### [Stored data entries]
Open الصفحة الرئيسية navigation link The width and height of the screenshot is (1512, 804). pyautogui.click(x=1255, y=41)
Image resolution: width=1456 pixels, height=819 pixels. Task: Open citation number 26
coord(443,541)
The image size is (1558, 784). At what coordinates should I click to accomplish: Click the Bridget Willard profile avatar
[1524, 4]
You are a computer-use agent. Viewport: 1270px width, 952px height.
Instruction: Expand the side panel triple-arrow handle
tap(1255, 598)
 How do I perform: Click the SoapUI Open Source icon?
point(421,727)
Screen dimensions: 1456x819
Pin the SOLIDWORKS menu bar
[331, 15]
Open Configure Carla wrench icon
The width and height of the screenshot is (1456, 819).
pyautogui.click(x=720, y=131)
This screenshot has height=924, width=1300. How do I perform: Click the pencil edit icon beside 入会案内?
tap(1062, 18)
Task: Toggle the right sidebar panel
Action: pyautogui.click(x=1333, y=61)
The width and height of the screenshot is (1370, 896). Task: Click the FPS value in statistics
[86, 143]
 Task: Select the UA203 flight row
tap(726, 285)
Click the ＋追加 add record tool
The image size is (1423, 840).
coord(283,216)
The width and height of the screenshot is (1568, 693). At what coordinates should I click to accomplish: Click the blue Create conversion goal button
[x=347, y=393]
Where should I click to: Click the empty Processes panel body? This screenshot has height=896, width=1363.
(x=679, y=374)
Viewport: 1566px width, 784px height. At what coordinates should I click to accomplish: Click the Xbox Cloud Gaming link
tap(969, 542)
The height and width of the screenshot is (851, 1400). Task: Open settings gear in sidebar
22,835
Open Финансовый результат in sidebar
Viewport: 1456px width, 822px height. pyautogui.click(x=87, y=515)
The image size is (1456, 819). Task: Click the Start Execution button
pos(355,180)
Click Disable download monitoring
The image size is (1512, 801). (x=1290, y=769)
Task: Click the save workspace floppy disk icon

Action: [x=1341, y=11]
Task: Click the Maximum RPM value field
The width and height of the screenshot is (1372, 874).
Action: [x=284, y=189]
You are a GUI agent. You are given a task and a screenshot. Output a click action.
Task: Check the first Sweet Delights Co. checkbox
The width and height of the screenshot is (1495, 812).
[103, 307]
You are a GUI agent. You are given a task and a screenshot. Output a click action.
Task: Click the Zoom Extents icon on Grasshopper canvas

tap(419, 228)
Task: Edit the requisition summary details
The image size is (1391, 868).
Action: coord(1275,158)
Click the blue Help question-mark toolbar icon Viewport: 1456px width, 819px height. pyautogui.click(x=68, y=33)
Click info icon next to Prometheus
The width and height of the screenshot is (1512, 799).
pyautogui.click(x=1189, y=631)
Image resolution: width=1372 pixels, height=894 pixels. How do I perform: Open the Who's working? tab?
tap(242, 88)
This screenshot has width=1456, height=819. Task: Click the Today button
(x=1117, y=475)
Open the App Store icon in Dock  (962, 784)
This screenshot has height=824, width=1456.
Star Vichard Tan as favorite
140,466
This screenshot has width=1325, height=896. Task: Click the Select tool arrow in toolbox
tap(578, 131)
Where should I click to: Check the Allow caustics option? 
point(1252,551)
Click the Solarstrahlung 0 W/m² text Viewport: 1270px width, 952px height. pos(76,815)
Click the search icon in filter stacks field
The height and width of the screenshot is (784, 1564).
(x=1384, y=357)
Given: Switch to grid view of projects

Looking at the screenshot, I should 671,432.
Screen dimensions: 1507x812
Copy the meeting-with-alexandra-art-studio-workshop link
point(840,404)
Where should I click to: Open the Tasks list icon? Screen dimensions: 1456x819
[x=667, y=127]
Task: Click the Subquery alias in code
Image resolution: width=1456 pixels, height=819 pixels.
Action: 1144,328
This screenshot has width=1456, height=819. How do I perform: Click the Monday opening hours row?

### [Brief]
The answer is the line containing "The height and width of the screenshot is (784, 1564)." together with every line after it in the records, repeated exactly and with nothing else.

### [Written response]
The height and width of the screenshot is (784, 1564).
(x=1384, y=357)
Given: Switch to grid view of projects

Looking at the screenshot, I should 671,432.
Screen dimensions: 1507x812
Copy the meeting-with-alexandra-art-studio-workshop link
point(840,404)
Where should I click to: Open the Tasks list icon? Screen dimensions: 1456x819
[x=667, y=127]
Task: Click the Subquery alias in code
Image resolution: width=1456 pixels, height=819 pixels.
Action: 1144,328
This screenshot has width=1456, height=819. How do I perform: Click the Monday opening hours row?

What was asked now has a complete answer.